Wenn ein Beschäftigter den Wunsch äußert, etwas Neues zu erlernen, wie zum Beispiel, einen Kuchen zu backen, wird versucht, dies zu ermöglichen. Dafür gibt es spezielle Förderpläne, in denen dies dokumentiert wird.
Werkstätten im ständigen Wandel
Die Werkstattlandschaft ist in einem ständigen Wandel und der Trend geht derzeit in Richtung Außenarbeitsplätze. Aktuell arbeiten bei der Caritas Wertarbeit 80 Menschen auf einem ausgelagerten Arbeitsplatz (AAP). Das bedeutet, sie gehören zwar zur Werkstatt, arbeiten aber in einem Betrieb am Empfang, im Service in einem Café oder unterstützen in der Hauswirtschaft/Küche in einem Altenheim oder Krankenhaus. Diese Mitarbeiter werden von einem sogenannten Integrationscoach betreut, der die Förderung dort vor Ort weiter fortsetzt.
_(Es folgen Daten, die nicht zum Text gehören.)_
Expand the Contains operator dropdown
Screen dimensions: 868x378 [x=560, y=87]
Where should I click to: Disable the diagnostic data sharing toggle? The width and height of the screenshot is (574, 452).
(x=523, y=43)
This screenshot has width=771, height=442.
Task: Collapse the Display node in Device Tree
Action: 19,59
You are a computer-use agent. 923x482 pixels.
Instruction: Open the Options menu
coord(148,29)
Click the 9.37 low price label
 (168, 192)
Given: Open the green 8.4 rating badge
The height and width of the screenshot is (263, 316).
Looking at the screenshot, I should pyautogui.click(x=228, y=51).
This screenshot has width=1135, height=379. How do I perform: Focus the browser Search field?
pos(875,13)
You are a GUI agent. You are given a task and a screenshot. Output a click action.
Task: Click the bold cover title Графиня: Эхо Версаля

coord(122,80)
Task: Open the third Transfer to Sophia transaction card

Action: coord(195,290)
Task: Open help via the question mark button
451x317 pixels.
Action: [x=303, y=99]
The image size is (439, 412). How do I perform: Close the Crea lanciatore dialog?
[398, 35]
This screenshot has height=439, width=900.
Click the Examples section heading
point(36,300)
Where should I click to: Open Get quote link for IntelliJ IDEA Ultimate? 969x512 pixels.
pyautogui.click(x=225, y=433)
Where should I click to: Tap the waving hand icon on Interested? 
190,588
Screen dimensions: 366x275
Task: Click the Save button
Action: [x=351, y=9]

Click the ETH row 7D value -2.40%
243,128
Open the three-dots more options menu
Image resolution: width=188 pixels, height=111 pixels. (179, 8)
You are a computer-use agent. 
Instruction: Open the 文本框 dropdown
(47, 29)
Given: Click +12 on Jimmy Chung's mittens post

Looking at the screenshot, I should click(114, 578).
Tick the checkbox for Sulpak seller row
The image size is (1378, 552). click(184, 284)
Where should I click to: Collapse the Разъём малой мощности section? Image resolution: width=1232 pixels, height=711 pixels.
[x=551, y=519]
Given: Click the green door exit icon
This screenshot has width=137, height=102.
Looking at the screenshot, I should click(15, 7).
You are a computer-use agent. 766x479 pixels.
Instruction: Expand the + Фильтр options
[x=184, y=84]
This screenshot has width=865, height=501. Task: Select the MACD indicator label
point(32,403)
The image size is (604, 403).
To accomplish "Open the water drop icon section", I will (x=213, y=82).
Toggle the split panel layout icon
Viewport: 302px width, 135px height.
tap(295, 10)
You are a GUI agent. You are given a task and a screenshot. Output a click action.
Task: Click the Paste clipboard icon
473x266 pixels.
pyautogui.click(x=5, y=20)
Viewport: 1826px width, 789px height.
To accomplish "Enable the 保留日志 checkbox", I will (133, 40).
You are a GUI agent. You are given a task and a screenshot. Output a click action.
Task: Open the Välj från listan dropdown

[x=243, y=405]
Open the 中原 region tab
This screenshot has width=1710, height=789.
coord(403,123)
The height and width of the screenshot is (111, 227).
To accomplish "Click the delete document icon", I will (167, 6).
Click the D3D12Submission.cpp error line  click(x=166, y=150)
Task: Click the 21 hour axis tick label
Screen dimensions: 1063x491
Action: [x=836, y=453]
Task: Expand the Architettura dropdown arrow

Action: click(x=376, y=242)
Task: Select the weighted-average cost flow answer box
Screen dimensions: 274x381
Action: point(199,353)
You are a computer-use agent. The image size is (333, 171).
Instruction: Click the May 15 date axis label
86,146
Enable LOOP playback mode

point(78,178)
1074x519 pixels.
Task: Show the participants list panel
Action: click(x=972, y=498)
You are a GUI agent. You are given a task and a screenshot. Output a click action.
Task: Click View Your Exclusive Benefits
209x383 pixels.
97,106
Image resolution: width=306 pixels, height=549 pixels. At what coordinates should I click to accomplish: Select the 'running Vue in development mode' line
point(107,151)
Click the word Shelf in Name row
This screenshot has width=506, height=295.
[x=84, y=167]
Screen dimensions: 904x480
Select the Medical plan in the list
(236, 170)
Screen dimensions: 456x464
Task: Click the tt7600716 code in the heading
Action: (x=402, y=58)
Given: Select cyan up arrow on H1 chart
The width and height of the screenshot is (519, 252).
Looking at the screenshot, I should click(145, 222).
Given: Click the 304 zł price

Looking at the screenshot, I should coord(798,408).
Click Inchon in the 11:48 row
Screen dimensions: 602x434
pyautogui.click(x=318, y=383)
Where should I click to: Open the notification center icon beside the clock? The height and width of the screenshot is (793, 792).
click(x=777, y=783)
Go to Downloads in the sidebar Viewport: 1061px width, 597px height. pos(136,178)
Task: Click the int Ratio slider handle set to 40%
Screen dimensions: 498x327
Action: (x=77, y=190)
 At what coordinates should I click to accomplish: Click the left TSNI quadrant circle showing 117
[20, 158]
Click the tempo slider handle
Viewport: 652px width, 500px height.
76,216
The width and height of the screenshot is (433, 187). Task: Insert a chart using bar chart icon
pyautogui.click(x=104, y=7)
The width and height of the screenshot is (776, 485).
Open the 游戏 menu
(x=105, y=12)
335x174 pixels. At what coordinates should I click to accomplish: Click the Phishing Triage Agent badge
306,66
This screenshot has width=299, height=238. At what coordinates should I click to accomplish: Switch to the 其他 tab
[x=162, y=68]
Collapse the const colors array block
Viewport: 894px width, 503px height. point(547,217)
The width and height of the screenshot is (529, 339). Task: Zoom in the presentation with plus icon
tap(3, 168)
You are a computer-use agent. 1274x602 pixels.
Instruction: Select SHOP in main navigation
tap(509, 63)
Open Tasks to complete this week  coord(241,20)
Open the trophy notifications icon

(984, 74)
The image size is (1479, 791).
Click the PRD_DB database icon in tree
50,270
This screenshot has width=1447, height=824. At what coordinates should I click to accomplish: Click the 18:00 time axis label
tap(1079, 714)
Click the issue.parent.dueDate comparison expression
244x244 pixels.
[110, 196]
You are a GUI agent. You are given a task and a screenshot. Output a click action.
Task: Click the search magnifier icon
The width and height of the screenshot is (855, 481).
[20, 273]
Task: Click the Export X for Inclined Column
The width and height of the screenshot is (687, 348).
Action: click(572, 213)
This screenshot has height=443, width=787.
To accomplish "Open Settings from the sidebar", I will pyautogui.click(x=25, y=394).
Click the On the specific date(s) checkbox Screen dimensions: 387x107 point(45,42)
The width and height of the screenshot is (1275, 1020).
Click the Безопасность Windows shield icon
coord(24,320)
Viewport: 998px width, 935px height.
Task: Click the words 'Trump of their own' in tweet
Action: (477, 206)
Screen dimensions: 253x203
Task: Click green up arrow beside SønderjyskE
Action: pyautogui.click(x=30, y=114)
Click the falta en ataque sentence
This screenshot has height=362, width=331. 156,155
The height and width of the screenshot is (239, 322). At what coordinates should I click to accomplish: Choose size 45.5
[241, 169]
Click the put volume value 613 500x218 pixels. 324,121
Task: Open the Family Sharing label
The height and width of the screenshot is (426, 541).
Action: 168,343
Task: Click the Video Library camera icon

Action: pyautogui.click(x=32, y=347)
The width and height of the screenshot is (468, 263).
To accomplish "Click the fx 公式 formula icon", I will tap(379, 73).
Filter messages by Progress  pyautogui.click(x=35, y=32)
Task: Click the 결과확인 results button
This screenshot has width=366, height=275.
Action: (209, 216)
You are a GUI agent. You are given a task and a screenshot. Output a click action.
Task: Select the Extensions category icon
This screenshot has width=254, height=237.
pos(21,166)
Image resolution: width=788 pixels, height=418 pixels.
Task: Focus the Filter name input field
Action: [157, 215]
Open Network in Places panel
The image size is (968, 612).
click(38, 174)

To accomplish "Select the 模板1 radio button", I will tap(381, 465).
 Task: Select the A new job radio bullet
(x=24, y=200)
„Das Ziel ist, dass in Zukunft mehr Mitarbeiter auf Außenarbeitsplätzen arbeiten. Wir haben dazu mehr Anfragen, als wir derzeit bedienen können zum Beispiel aus Wäschereien oder Großküchen“, berichtet Angelika Wortmann. Köln sei ein Ballungsgebiet mit guter Infrastruktur und sowohl niederschwellige als auch komplexe Aufträge gäbe es sehr viele, zum Beispiel von der Industrie bei der Montage, Verpackung oder beim Etikettieren und auch von der Universität werden Beschäftigte für die Universitätsbibliothek gesucht. „Für Menschen mit Beeinträchtigung teilt man große Arbeitsprozesse in mehrere Teilschritte ein und gibt diese an entsprechend qualifizierte Beschäftigte. Das kann man in fast jedem Berufsfeld machen.“
Auch die Gebäudereinigung bietet sich als Arbeitsbereich für Menschen mit Beeinträchtigung an. Daher hat die Caritas Köln im Jahr 2013 das Integrationsunternehmen CariClean gegründet. „Wir haben es uns neben der Erbringung stets einwandfreier Dienstleistungen zum Ziel gesetzt, Menschen mit Behinderung in unsere Reinigungsprozesse zu integrieren“, heißt es auf der CariClean-Webseite.